It's simple. You cannot successfully implement the Great Game of Business® unless every employee understands the financials and drivers of the business. But what puts the "best of the best" in open-book management above the rest when it comes to financial literacy training?

We asked this year's All-Stars how they transformed their businesses to create a financial literacy focus that promotes engagement and accountability from top to bottom in their organization. 


  • "We have recently implemented several new initiatives to improve our business and financial literacy including teachable moments at Huddles twice a month as well as a “Word of the Week” chosen and defined by the Huddle leader. We also have a book club that meets once a week and are currently testing a new employee mentoring program that will help new employees understand GGOB and begin to develop basic financial literacy."

  • "In our Huddles, employees are not only asked to present the numbers, but also to explain what they mean. Employees know they will have to understand the "why" behind the number, and they often have one-on-one meetings with their managers to really know and be able to explain what they are talking about.  We have also developed financial literacy flash cards to explain financial terms in a way that is directly applicable to our business. We provide real examples and questions to confirm the learning. New terms are discussed in each weekly Huddle."

  • "Our CFO and his finance team do not have offices, but rather have embedded themselves with their team in the open floor plan, available to any employee who has a question. Each week at the Huddle, a team member from each department shares the results and stories that go along with the numbers. We have also established an on-going orientation program, which teaches financial terminology via fun games."

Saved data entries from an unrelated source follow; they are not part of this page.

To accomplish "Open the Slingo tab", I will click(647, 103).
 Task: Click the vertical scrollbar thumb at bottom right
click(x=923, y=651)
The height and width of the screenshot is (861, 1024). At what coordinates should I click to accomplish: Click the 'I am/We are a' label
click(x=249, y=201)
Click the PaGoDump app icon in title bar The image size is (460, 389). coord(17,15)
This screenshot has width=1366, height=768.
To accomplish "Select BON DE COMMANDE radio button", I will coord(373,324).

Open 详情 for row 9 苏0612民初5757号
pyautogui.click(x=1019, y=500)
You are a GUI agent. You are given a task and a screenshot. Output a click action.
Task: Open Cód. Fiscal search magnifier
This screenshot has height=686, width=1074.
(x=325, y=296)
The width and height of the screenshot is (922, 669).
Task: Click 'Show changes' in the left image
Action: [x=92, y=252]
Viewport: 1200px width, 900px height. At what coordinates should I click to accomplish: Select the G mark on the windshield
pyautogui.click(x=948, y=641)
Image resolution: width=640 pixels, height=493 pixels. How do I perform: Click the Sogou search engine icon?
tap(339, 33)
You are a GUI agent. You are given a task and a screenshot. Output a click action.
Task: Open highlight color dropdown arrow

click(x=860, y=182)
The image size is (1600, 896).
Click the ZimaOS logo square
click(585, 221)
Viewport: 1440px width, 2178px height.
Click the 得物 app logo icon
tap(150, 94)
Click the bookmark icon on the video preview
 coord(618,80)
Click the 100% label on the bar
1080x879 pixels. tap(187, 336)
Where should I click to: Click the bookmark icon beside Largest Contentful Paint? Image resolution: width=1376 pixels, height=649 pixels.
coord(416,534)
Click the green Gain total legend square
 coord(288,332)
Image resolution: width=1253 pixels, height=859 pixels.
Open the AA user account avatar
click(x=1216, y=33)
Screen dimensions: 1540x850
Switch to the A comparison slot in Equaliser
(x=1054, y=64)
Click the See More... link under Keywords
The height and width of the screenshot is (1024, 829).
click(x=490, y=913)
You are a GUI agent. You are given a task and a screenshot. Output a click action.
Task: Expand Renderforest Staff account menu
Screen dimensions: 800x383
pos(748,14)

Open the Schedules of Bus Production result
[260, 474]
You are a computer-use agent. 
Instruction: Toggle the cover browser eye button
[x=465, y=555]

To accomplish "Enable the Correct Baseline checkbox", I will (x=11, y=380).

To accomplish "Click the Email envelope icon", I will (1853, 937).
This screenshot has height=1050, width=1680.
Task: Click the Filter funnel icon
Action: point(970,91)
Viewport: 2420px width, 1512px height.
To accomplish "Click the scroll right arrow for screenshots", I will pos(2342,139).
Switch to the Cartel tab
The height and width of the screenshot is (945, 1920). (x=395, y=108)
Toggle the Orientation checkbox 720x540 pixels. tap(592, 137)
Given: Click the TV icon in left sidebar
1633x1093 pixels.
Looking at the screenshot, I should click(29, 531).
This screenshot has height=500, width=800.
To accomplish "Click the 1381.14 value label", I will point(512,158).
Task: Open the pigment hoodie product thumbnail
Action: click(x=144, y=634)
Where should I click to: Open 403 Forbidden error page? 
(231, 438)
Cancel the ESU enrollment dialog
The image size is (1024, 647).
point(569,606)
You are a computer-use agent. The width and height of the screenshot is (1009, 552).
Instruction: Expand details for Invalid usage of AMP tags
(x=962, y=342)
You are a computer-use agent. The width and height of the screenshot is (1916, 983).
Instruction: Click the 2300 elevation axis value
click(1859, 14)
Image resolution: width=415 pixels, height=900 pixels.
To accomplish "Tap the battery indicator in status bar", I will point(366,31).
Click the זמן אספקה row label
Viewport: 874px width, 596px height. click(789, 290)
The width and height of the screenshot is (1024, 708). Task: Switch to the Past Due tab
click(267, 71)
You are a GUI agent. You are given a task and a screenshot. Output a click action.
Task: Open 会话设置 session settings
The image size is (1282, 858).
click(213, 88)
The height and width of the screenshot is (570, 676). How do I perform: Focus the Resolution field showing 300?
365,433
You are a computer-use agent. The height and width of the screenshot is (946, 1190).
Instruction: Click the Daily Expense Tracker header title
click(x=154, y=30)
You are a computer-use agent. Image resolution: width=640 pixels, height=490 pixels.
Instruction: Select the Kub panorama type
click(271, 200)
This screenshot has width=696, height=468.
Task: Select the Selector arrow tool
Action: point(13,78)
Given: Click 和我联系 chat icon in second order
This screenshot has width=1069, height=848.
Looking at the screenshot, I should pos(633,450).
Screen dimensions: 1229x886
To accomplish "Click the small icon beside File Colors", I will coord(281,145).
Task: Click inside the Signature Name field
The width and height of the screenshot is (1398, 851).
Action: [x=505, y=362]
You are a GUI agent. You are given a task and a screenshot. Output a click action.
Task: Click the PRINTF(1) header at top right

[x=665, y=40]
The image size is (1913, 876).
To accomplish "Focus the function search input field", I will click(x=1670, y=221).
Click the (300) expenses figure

  • "Teaching our team the rules of The Game is a crucial driver in our winning culture. At our company, we have formed a Financial Literacy Committee sponsored by our CFO. All employee-owners go through a series of financial trainings within their first 180 days. They continue to receive more knowledge as new sessions are created. Many of these concepts are reinforced and “made real” during Huddles.  Additionally, the Ownership Culture Committee (OCC) and All-Staff Huddle organizers’ ears are open for specific business topics of interest because our employee-owners asked to be informed!" 

  • "In our all-team Huddles each week, we review the scoreboard and take this opportunity to explain both positive and negative variances in detail so the team understands the “why.”  In 2017 we developed an in-house class using real money to explain what it takes to run a business based on our percentage of costs and how small the bottom line is after all obligations are paid. This was an eye-opener for all of the participants."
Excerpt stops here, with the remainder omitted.